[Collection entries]
______________________________

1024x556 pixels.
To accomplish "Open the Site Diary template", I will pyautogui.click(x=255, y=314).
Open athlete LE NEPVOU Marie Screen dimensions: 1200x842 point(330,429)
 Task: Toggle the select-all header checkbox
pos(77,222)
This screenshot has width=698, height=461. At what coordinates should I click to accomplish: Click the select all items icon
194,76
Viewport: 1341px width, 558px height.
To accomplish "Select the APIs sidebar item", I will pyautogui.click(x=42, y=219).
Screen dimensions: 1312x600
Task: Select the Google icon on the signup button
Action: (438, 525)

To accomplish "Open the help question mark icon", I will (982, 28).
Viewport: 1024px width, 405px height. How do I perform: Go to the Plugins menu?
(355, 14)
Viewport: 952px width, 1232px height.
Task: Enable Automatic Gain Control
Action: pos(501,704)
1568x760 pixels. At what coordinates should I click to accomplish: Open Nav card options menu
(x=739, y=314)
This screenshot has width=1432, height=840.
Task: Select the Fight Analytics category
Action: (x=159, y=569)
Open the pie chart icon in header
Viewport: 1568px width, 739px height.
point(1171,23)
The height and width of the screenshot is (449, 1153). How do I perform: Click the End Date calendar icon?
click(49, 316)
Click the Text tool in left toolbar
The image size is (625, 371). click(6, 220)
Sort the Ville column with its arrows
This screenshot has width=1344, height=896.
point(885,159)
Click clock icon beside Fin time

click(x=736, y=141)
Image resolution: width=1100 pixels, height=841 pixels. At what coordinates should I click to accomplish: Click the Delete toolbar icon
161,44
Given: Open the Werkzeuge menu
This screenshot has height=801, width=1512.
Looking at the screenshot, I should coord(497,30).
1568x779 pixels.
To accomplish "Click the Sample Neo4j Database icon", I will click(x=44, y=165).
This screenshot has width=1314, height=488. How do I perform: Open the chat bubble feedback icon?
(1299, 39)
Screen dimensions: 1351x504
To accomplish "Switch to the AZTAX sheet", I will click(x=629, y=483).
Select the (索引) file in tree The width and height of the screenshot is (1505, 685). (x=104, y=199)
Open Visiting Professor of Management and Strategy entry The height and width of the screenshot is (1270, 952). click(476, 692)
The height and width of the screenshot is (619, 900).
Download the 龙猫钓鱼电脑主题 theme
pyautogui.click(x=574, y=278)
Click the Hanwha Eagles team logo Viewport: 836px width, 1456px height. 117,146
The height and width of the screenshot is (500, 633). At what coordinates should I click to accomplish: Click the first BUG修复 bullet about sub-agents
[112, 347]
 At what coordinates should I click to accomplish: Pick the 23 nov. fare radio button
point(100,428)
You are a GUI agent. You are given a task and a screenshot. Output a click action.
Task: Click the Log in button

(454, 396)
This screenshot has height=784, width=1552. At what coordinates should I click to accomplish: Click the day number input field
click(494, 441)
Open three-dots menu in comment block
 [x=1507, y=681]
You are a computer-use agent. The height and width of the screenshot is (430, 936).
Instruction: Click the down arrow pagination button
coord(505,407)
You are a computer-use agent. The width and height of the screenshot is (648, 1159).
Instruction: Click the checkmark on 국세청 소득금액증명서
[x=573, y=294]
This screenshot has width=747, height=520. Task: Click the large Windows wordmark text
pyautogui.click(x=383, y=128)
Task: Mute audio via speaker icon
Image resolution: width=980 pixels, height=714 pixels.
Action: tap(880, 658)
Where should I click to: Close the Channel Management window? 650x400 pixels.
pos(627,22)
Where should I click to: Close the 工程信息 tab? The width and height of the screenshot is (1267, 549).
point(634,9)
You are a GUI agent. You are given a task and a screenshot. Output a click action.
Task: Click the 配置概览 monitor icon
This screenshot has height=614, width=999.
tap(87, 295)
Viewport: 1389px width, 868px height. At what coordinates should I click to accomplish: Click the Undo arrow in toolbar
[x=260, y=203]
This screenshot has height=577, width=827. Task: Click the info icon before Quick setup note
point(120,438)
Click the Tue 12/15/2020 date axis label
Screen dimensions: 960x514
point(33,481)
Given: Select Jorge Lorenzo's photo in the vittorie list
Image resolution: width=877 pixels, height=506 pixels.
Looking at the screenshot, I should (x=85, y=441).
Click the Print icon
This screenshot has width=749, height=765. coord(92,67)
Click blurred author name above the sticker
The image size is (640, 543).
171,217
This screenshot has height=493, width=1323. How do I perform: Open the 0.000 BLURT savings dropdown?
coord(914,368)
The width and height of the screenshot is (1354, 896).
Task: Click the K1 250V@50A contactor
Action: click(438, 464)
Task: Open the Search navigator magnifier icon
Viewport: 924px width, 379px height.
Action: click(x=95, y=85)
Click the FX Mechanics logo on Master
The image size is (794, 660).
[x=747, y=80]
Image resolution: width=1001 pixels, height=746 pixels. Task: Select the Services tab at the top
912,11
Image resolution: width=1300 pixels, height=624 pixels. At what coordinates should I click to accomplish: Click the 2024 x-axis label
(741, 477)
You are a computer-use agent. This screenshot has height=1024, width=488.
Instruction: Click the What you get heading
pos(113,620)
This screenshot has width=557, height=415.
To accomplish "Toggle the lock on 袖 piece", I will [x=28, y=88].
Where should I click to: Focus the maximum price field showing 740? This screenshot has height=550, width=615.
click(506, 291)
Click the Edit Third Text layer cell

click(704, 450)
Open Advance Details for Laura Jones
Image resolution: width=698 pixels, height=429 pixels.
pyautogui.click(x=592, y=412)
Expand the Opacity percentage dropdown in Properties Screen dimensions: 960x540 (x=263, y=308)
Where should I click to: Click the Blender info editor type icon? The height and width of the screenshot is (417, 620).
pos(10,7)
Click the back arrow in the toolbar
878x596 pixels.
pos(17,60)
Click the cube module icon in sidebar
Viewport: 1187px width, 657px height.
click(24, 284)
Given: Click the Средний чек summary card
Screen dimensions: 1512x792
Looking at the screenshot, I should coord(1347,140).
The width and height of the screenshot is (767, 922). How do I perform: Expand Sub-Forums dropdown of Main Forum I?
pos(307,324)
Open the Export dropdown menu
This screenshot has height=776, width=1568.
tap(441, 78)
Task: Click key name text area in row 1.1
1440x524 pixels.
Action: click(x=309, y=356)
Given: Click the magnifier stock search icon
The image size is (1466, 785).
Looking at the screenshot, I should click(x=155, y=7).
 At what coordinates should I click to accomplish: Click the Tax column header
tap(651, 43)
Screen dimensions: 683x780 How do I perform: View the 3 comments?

______________________________

• Task prompt: Please copy the data in full, character for character.

• Task answer:
1024x556 pixels.
To accomplish "Open the Site Diary template", I will pyautogui.click(x=255, y=314).
Open athlete LE NEPVOU Marie Screen dimensions: 1200x842 point(330,429)
 Task: Toggle the select-all header checkbox
pos(77,222)
This screenshot has width=698, height=461. At what coordinates should I click to accomplish: Click the select all items icon
194,76
Viewport: 1341px width, 558px height.
To accomplish "Select the APIs sidebar item", I will pyautogui.click(x=42, y=219).
Screen dimensions: 1312x600
Task: Select the Google icon on the signup button
Action: (438, 525)

To accomplish "Open the help question mark icon", I will (982, 28).
Viewport: 1024px width, 405px height. How do I perform: Go to the Plugins menu?
(355, 14)
Viewport: 952px width, 1232px height.
Task: Enable Automatic Gain Control
Action: pos(501,704)
1568x760 pixels. At what coordinates should I click to accomplish: Open Nav card options menu
(x=739, y=314)
This screenshot has width=1432, height=840.
Task: Select the Fight Analytics category
Action: (x=159, y=569)
Open the pie chart icon in header
Viewport: 1568px width, 739px height.
point(1171,23)
The height and width of the screenshot is (449, 1153). How do I perform: Click the End Date calendar icon?
click(49, 316)
Click the Text tool in left toolbar
The image size is (625, 371). click(6, 220)
Sort the Ville column with its arrows
This screenshot has width=1344, height=896.
point(885,159)
Click clock icon beside Fin time

click(x=736, y=141)
Image resolution: width=1100 pixels, height=841 pixels. At what coordinates should I click to accomplish: Click the Delete toolbar icon
161,44
Given: Open the Werkzeuge menu
This screenshot has height=801, width=1512.
Looking at the screenshot, I should coord(497,30).
1568x779 pixels.
To accomplish "Click the Sample Neo4j Database icon", I will click(x=44, y=165).
This screenshot has width=1314, height=488. How do I perform: Open the chat bubble feedback icon?
(1299, 39)
Screen dimensions: 1351x504
To accomplish "Switch to the AZTAX sheet", I will click(x=629, y=483).
Select the (索引) file in tree The width and height of the screenshot is (1505, 685). (x=104, y=199)
Open Visiting Professor of Management and Strategy entry The height and width of the screenshot is (1270, 952). click(476, 692)
The height and width of the screenshot is (619, 900).
Download the 龙猫钓鱼电脑主题 theme
pyautogui.click(x=574, y=278)
Click the Hanwha Eagles team logo Viewport: 836px width, 1456px height. 117,146
The height and width of the screenshot is (500, 633). At what coordinates should I click to accomplish: Click the first BUG修复 bullet about sub-agents
[112, 347]
 At what coordinates should I click to accomplish: Pick the 23 nov. fare radio button
point(100,428)
You are a GUI agent. You are given a task and a screenshot. Output a click action.
Task: Click the Log in button

(454, 396)
This screenshot has height=784, width=1552. At what coordinates should I click to accomplish: Click the day number input field
click(494, 441)
Open three-dots menu in comment block
 [x=1507, y=681]
You are a computer-use agent. The height and width of the screenshot is (430, 936).
Instruction: Click the down arrow pagination button
coord(505,407)
You are a computer-use agent. The width and height of the screenshot is (648, 1159).
Instruction: Click the checkmark on 국세청 소득금액증명서
[x=573, y=294]
This screenshot has width=747, height=520. Task: Click the large Windows wordmark text
pyautogui.click(x=383, y=128)
Task: Mute audio via speaker icon
Image resolution: width=980 pixels, height=714 pixels.
Action: tap(880, 658)
Where should I click to: Close the Channel Management window? 650x400 pixels.
pos(627,22)
Where should I click to: Close the 工程信息 tab? The width and height of the screenshot is (1267, 549).
point(634,9)
You are a GUI agent. You are given a task and a screenshot. Output a click action.
Task: Click the 配置概览 monitor icon
This screenshot has height=614, width=999.
tap(87, 295)
Viewport: 1389px width, 868px height. At what coordinates should I click to accomplish: Click the Undo arrow in toolbar
[x=260, y=203]
This screenshot has height=577, width=827. Task: Click the info icon before Quick setup note
point(120,438)
Click the Tue 12/15/2020 date axis label
Screen dimensions: 960x514
point(33,481)
Given: Select Jorge Lorenzo's photo in the vittorie list
Image resolution: width=877 pixels, height=506 pixels.
Looking at the screenshot, I should (x=85, y=441).
Click the Print icon
This screenshot has width=749, height=765. coord(92,67)
Click blurred author name above the sticker
The image size is (640, 543).
171,217
This screenshot has height=493, width=1323. How do I perform: Open the 0.000 BLURT savings dropdown?
coord(914,368)
The width and height of the screenshot is (1354, 896).
Task: Click the K1 250V@50A contactor
Action: click(438, 464)
Task: Open the Search navigator magnifier icon
Viewport: 924px width, 379px height.
Action: click(x=95, y=85)
Click the FX Mechanics logo on Master
The image size is (794, 660).
[x=747, y=80]
Image resolution: width=1001 pixels, height=746 pixels. Task: Select the Services tab at the top
912,11
Image resolution: width=1300 pixels, height=624 pixels. At what coordinates should I click to accomplish: Click the 2024 x-axis label
(741, 477)
You are a computer-use agent. This screenshot has height=1024, width=488.
Instruction: Click the What you get heading
pos(113,620)
This screenshot has width=557, height=415.
To accomplish "Toggle the lock on 袖 piece", I will [x=28, y=88].
Where should I click to: Focus the maximum price field showing 740? This screenshot has height=550, width=615.
click(506, 291)
Click the Edit Third Text layer cell

click(704, 450)
Open Advance Details for Laura Jones
Image resolution: width=698 pixels, height=429 pixels.
pyautogui.click(x=592, y=412)
Expand the Opacity percentage dropdown in Properties Screen dimensions: 960x540 (x=263, y=308)
Where should I click to: Click the Blender info editor type icon? The height and width of the screenshot is (417, 620).
pos(10,7)
Click the back arrow in the toolbar
878x596 pixels.
pos(17,60)
Click the cube module icon in sidebar
Viewport: 1187px width, 657px height.
click(24, 284)
Given: Click the Средний чек summary card
Screen dimensions: 1512x792
Looking at the screenshot, I should coord(1347,140).
The width and height of the screenshot is (767, 922). How do I perform: Expand Sub-Forums dropdown of Main Forum I?
pos(307,324)
Open the Export dropdown menu
This screenshot has height=776, width=1568.
tap(441, 78)
Task: Click key name text area in row 1.1
1440x524 pixels.
Action: click(x=309, y=356)
Given: Click the magnifier stock search icon
The image size is (1466, 785).
Looking at the screenshot, I should click(x=155, y=7).
 At what coordinates should I click to accomplish: Click the Tax column header
tap(651, 43)
Screen dimensions: 683x780 How do I perform: View the 3 comments?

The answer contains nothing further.